Time goes by and its now about 8 years since Saab went out of business in its original setting.
NEVS have had their ups and downs. They have mostly been struggling under harsh financial conditions. Something employees from the Saab days are used to, but probably not too happy about. Lately a new major owner, Evergrande, has entered the scene and the wheels are spinning faster again in Trollhättan. Focus is still on the Chinese market and there are currently no formal plans for launching products in Europe or the US.
Quite surprisingly, NEVS lately bought about 20% of the Swedish supercar maker, Koenigsegg. Koenigsegg and NEVS are also planning for a joint venture company which will produce electric cars and hybrids. Rumors say that Koenigsegg would like to gain access to the Trollhättan plant in order to produce “cheaper” electric cars. The reason for NEVS doing this deal is not that clear. NEVS are focusing on sustainable transport solutions, which has little to do with supercars.
You may remember that Koenigsegg was one of the potential buyers of Saab back in the days. Koenigsegg is now the employer of Saabs United´s founder Steven Wade, Swade.
Another car manufacturer in the western part of Sweden is Volvo. Volvo has been doing great lately, better than ever, I imagine. New plants, lots of new models, lots of sales. Many former employees of Saab have found a new job at Volvo Cars.
The picture below was taken last weekend in the heart of Volvo-land, Torslanda. You may recognize the slogan from Volvo commercials with Swedish celebrities like footballer, Zlatan. The car in the foreground however, is made by Trollhättan.

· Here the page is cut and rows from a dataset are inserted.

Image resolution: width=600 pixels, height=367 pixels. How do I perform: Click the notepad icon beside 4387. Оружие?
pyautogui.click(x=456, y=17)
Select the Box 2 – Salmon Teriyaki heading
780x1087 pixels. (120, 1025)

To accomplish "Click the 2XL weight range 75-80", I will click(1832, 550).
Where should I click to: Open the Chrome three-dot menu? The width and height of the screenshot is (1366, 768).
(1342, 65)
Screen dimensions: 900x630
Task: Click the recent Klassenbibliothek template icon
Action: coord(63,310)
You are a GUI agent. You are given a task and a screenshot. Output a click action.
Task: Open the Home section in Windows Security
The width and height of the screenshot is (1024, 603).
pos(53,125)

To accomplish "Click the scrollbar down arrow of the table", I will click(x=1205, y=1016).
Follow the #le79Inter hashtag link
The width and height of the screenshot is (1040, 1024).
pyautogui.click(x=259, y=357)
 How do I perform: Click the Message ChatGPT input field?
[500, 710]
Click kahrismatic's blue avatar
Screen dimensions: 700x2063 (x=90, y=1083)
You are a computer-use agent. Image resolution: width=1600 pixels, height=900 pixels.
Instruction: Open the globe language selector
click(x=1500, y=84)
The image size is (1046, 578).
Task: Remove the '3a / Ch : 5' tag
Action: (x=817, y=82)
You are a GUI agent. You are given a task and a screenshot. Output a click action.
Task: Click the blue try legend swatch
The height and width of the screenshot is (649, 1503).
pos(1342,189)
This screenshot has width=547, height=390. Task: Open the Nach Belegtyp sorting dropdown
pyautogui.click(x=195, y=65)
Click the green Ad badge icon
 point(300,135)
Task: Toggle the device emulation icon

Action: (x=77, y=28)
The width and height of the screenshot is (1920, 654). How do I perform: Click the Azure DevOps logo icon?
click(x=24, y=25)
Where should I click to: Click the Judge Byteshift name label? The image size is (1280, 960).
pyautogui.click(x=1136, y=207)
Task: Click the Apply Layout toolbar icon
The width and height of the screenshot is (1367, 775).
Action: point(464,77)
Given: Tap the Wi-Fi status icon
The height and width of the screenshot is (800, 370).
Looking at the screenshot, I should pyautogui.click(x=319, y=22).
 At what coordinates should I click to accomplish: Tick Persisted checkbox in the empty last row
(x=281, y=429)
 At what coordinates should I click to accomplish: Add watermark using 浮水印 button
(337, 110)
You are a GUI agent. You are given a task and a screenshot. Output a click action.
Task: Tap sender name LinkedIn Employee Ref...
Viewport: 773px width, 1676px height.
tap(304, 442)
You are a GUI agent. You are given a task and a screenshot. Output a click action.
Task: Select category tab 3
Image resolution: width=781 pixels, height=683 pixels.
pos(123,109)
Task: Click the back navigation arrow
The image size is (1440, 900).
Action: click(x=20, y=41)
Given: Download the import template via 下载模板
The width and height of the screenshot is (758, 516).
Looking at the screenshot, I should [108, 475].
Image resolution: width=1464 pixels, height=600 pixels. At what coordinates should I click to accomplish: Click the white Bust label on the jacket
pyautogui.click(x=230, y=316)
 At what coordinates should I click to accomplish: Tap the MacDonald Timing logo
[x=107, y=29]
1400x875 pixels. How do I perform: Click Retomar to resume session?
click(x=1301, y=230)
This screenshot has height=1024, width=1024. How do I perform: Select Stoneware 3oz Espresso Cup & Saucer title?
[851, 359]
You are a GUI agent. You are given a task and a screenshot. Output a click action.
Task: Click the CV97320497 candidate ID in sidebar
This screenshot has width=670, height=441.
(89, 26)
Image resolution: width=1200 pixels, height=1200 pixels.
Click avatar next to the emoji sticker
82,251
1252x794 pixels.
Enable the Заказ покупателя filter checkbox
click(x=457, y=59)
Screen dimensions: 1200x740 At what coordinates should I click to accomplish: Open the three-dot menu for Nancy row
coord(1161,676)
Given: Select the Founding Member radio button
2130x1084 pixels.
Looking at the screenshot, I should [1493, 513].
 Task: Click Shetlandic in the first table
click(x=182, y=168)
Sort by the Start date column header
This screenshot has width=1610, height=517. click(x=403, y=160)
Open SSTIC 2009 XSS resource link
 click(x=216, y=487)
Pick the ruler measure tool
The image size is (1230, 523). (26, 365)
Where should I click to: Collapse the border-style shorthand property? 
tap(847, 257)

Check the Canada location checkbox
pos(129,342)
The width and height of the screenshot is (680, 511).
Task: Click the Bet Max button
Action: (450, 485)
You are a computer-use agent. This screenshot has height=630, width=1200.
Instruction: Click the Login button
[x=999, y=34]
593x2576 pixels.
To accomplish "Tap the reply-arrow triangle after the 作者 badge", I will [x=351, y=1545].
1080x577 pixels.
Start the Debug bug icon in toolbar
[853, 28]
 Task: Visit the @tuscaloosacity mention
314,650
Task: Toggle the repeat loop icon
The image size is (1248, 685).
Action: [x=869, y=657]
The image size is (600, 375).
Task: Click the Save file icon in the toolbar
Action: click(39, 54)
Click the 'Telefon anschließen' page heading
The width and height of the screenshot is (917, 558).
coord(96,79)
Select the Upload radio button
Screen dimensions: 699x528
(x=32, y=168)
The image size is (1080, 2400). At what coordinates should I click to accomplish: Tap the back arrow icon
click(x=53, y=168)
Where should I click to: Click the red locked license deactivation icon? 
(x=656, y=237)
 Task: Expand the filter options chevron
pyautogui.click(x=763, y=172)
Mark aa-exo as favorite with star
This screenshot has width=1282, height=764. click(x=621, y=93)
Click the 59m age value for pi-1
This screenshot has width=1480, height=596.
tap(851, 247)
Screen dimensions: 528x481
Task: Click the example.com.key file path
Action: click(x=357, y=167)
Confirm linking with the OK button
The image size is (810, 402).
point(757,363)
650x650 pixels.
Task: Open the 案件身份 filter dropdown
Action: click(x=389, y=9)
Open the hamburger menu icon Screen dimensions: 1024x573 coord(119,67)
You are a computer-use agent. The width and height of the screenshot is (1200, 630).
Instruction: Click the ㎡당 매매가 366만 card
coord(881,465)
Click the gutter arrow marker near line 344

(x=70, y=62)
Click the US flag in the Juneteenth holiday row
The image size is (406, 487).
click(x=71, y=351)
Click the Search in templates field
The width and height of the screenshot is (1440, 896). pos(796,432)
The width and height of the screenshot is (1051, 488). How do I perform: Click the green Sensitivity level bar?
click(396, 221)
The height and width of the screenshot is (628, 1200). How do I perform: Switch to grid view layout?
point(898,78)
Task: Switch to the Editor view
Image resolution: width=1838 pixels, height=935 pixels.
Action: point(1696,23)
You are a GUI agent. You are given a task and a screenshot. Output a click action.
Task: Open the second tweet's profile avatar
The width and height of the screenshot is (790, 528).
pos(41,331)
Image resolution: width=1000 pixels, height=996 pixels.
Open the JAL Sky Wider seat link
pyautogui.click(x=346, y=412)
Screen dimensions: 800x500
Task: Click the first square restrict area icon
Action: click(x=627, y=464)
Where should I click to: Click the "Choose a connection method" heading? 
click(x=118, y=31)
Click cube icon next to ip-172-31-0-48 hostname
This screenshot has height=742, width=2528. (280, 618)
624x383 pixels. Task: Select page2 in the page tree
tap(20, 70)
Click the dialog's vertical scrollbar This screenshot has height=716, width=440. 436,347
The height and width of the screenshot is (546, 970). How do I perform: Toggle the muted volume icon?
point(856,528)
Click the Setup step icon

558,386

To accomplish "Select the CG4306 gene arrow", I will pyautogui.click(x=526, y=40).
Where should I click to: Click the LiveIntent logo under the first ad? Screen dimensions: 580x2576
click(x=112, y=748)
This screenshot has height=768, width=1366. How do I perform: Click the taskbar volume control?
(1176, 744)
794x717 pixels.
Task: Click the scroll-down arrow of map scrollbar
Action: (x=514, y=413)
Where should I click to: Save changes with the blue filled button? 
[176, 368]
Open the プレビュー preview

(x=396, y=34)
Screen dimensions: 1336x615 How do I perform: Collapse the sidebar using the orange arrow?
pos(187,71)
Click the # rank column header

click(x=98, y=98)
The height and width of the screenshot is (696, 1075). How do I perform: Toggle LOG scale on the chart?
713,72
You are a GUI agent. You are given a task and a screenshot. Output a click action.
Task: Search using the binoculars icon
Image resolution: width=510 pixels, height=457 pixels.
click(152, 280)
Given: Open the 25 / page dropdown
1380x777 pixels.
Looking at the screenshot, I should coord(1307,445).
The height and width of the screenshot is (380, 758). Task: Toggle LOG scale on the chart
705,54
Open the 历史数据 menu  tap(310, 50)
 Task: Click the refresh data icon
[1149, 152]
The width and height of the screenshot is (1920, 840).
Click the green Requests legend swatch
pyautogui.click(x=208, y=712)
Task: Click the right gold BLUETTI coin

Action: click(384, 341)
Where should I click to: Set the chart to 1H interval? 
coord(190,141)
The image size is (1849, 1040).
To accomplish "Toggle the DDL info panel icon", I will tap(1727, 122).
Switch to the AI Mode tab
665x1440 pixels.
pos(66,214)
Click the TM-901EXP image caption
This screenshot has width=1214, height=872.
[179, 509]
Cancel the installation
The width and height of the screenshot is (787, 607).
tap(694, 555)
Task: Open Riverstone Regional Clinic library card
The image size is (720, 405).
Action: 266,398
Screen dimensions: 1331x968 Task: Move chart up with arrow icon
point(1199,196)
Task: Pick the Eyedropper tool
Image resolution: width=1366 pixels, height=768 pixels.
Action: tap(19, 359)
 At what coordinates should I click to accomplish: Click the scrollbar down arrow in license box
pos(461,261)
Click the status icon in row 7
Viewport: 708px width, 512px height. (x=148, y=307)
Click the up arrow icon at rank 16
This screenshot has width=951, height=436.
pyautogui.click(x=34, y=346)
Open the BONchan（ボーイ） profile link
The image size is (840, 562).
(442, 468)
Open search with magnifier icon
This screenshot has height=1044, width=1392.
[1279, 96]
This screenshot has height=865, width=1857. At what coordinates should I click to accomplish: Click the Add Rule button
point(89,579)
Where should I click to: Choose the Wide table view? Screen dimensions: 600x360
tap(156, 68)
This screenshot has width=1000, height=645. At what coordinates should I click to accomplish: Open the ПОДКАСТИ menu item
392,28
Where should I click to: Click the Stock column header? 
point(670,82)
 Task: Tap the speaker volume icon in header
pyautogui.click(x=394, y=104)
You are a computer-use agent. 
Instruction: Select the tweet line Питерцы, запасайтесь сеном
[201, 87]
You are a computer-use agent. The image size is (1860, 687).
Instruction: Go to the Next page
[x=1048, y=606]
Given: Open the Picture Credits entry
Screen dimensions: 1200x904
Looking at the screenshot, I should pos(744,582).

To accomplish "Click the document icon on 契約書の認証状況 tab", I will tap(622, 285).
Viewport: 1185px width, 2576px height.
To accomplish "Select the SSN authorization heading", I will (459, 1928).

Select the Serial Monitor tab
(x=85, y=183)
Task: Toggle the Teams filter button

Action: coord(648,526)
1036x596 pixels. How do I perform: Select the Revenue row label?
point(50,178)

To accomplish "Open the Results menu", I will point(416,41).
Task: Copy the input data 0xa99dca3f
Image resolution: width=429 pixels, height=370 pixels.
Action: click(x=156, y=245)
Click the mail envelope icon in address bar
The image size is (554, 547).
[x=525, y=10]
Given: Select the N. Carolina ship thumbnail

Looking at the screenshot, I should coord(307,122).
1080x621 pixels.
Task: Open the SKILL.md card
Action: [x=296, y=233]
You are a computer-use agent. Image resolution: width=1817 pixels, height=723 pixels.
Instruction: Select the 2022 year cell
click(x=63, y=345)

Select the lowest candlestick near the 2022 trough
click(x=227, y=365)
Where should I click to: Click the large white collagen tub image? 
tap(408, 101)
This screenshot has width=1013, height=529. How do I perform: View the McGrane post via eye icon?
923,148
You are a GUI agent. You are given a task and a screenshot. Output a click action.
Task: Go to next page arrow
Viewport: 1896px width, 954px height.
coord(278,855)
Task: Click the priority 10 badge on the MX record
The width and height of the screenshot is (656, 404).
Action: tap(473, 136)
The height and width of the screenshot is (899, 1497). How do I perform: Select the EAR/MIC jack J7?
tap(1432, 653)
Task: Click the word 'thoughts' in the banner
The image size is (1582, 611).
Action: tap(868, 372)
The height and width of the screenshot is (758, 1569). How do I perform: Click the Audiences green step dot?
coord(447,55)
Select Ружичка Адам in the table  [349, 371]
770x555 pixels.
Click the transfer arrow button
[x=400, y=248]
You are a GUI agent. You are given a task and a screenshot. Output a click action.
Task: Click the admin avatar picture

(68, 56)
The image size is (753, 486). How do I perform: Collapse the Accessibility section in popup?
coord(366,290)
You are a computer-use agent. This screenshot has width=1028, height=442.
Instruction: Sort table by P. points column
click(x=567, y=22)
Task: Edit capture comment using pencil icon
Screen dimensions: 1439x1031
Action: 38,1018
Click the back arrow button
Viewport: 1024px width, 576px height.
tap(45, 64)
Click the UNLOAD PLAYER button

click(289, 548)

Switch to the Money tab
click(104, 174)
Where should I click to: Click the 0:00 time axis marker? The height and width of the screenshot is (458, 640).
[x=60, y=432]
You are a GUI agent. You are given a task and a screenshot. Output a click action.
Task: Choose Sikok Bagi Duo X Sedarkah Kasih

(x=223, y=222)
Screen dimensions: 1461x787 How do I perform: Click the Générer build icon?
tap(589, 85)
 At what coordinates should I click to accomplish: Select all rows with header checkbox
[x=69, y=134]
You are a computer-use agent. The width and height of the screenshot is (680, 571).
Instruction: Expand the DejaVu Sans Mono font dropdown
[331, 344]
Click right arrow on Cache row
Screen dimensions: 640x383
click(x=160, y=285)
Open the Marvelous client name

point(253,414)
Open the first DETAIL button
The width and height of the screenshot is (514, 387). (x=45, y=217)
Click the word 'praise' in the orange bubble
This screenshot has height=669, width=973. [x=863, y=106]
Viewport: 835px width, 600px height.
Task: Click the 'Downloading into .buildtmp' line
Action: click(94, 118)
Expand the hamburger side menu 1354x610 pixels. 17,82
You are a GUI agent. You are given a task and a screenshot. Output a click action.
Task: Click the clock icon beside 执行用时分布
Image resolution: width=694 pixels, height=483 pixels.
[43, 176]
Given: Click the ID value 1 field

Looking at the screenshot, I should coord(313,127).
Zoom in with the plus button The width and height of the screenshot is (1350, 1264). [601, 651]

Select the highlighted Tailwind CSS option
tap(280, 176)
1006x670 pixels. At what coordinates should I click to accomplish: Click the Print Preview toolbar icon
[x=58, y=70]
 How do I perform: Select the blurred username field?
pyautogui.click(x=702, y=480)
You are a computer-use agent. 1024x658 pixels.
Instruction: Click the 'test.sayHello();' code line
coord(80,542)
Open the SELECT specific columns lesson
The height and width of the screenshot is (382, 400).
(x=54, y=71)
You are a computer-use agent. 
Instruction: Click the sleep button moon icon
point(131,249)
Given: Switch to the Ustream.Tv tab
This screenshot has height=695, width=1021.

Sometimes I cannot lock my Saab properly with the key remote. If I am in a hurry this may get quite frustrating. After a while, I started to see a pattern. There was always a lorry nearby, a lorry with a remotely operated crane.
In Sweden, we recycle things like glass, paper, plastics and cupboard. The recycling stations are emptied regularly. This happens quite often when I drop my oldest son off at school. My conclusion is that the crane remote is operating on a similar radio frequency as my car key remote. It seems that the weaker car key signal gets drenched by the crane remote. When the lorry is gone, my car lock works perfectly.
I remember a discussion here at SU about the contrasting leather in the OG 9-5 seats was not real leather, but vinyl. This is something that got very real to me 2015. I generally take good care of my car, but I have not done much to the seats. I like to think that leather seats get a nice patina over time, if it is real leather, that is.
Summer 2015 the light colored fake leather in my driver seat cracked. I thought it was a shame, since my car is in good condition. I decided to mend it. I looked around the internet and found a solution called “Color Glo”. Color Glo is specialized in fixing damages in both real leather and vinyl. They can also imprint different leather patterns to mimic the original look.
It turned out that cracked fake leather on Saabs was quite common and that the rip could not be too large in order to fix it. Mine was ok to mend. Unfortunately, the leather pattern could not be imprinted because the cushion beneath the rip was too compressed (gap between the cushion and the vinyl). It seems that the cushions gets worn quite fast.
The mending looked ok, but not by any means perfect. Still, the seat was in once piece again. The mending got lightly tainted by my blue jeans quite fast.
Just before this summer, a piece came off the mending and I am back to square one again. It seems that it is not possible to get a permanent solution for this issue. At least not with the method I chose.
I think Tim mentioned that if you chose the all black version of the seat, you got all real leather. That was probably the correct choice to make. I also discussed this matter with my previous boss who used to be employed at Saab. He said that Saab had pure leather all over the seats for a long time. In competition, Saab was the only one to keep leather all over and scaled down to specific parts of the seat to keep price on par with competition.
Has anyone tried any other method? Please write a post and share your experience!